Apart from Rahul's comment above, the rest of the comment space has largely been devoted to snide remarks and observations. I wasn't particularly happy with the editorial myself, but it might be useful for one to find out why exactly it fails instead of making personal comments about the author. Here the effort has largely been to crawl away from any intellectual engagement with the subject itself through denouncing or insulting the author. Easy way to pretend to know better.

JP said...

I don't believe an editorial which includes a poorly thought out statement like the one I quoted above is even worth responding to in detail, except in the interest of furthering the cause of verbal onanism, which I do realise is one of the things the internet was built to facilitate.

Falstaff said...

vani: So if I point out that MKR's claim that graphic novels elsewhere are formulaic and comics-based but in India are more autobiographical is nonsense because there are instances aplenty of international graphic novels that are

a) quasi-autobiographical (Alison Bechdel's Fun Home; Marjane Satrapi's Persepolis; Craig Thompson's Blankets; Harvey Pekar's American Splendor);

b) drawn from literature not comics (Eric Shanower's version of the Trojan War; R. Crumb's Book of Genesis; Martin Rowson's versions of Tristram Shandy and The Wasteland; Posy Simmond's Gemma Bovery; Peter Kuper's Metamorphosis; the graphic novel version of Paul Auster's City of Glass) and

c) anything but formulaic (Chris Ware's Jimmy Corrigan; Jason Lute's Berlin Series)
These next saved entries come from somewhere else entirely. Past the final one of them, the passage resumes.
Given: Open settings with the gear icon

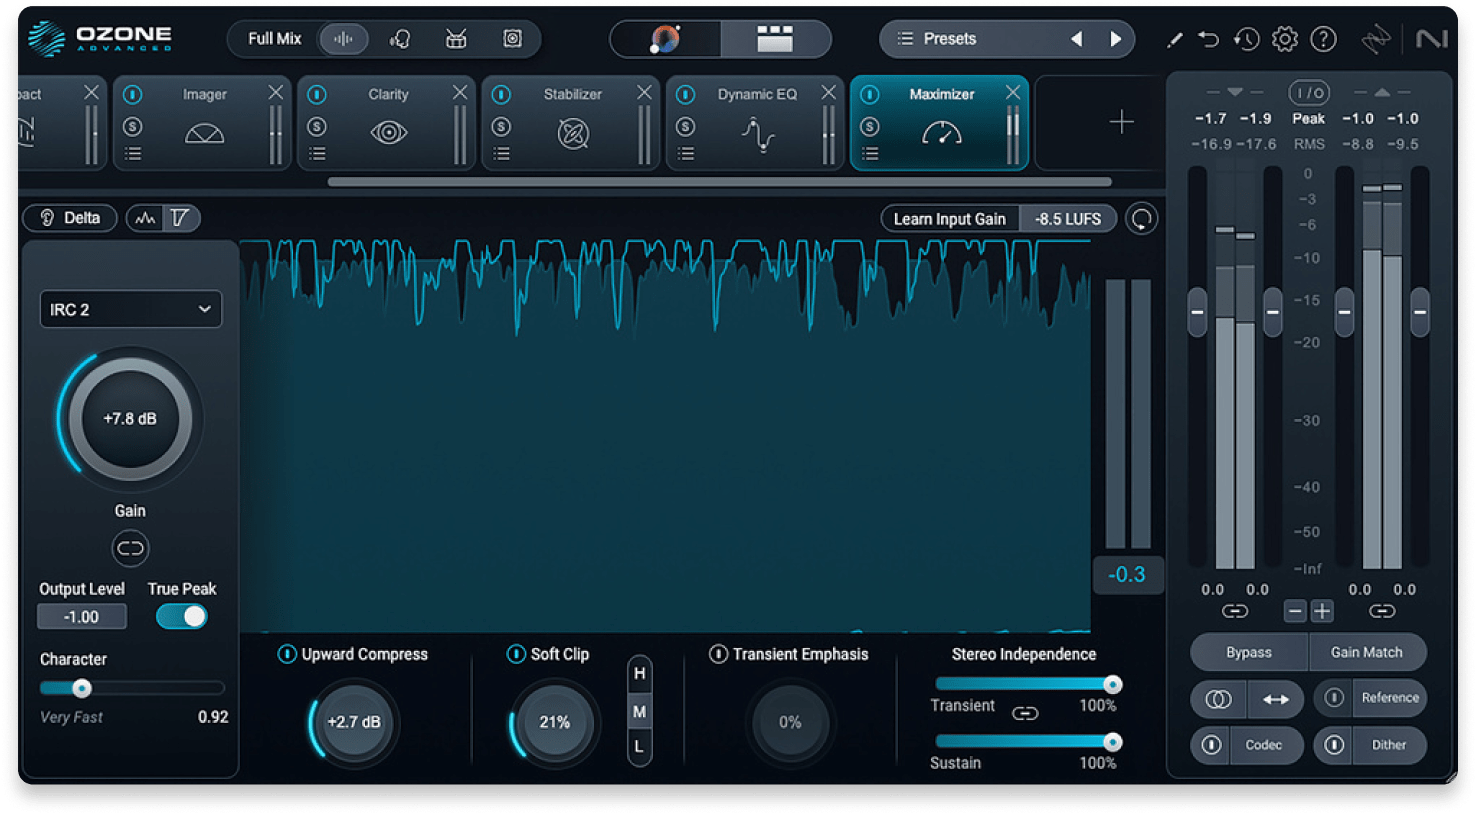Looking at the screenshot, I should tap(1282, 39).
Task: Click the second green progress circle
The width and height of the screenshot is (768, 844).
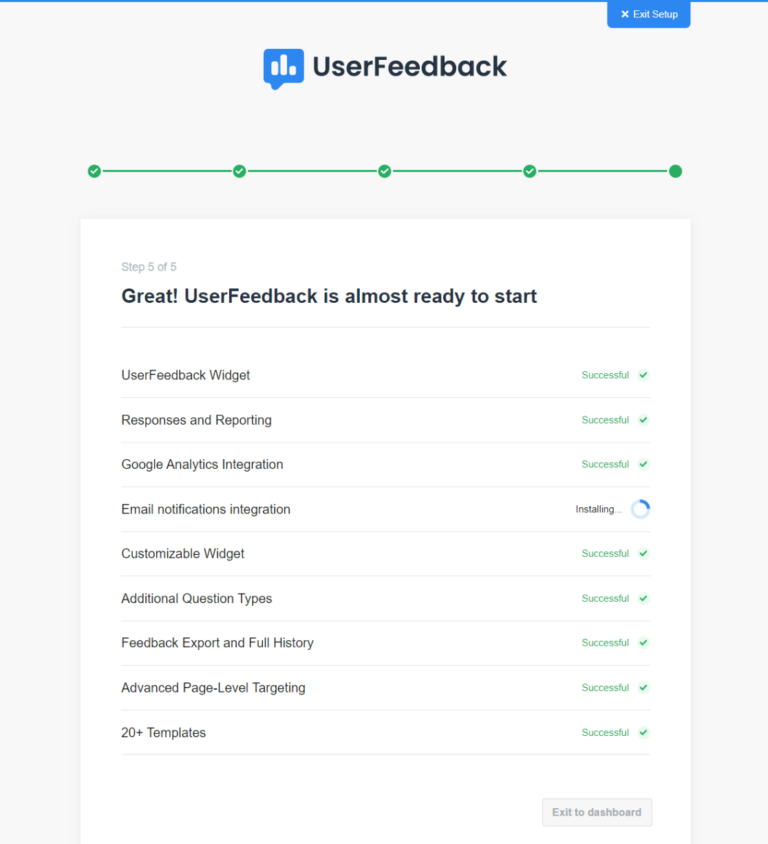Action: (x=239, y=171)
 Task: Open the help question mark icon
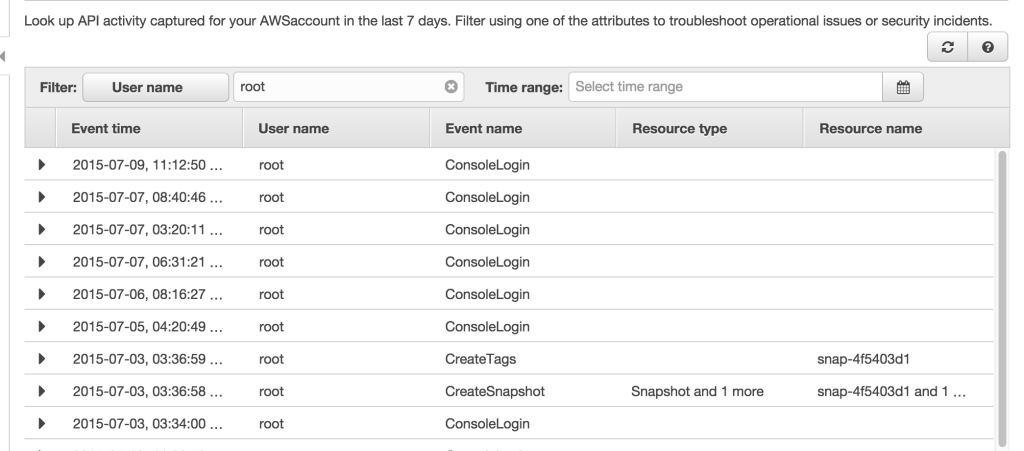(986, 48)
then can I call him a pompous and ignorant bore? Or do I have to discuss how utterly brain dead you have to be to think Spiegelman is either formulaic or cartoon-derived?
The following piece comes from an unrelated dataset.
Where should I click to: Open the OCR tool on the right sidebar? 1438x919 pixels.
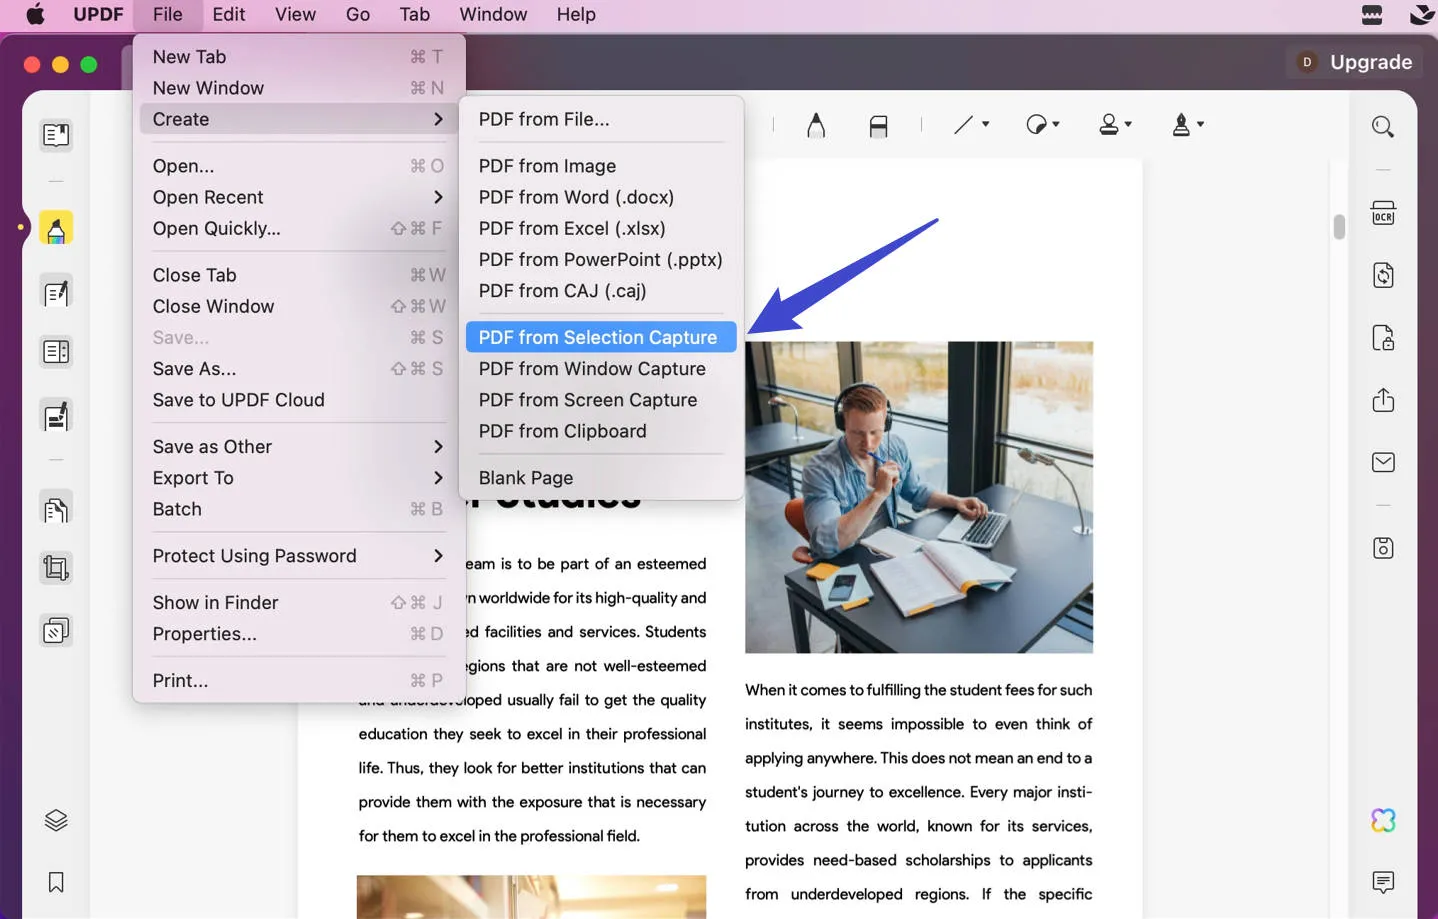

P.S. And to think I'm not even that interested in graphic novels.

Rahul Siddharthan said...

Wow. What is it with you guys? Yes, someone is wrong on the internet -- lots of people are -- but you are not engaging in a conversation or even having a good old-fashioned give-and-take flamewar. You are bashing someone's alleged lack of cultural erudition and intelligence, in vicious language, on someone else's blog. Anonymously. There is a word for that and it isn't "cultured" or "erudite" or "intelligent".

If I knew MKR and liked him, I would probably phone him and discuss his article with him. If I knew him and disliked him, I'd stay out of his way. I don't know him so I don't particularly care. I do know SB, which is why I commented here, but I'm thinking I shouldn't have.

Falstaff said...

Oh, look, some guy with a REAL NAME thinks I'm behaving badly. I'm sssoooo crushed.

Unknown said...

Philistines aren't affected by most things - that's why they are called as such.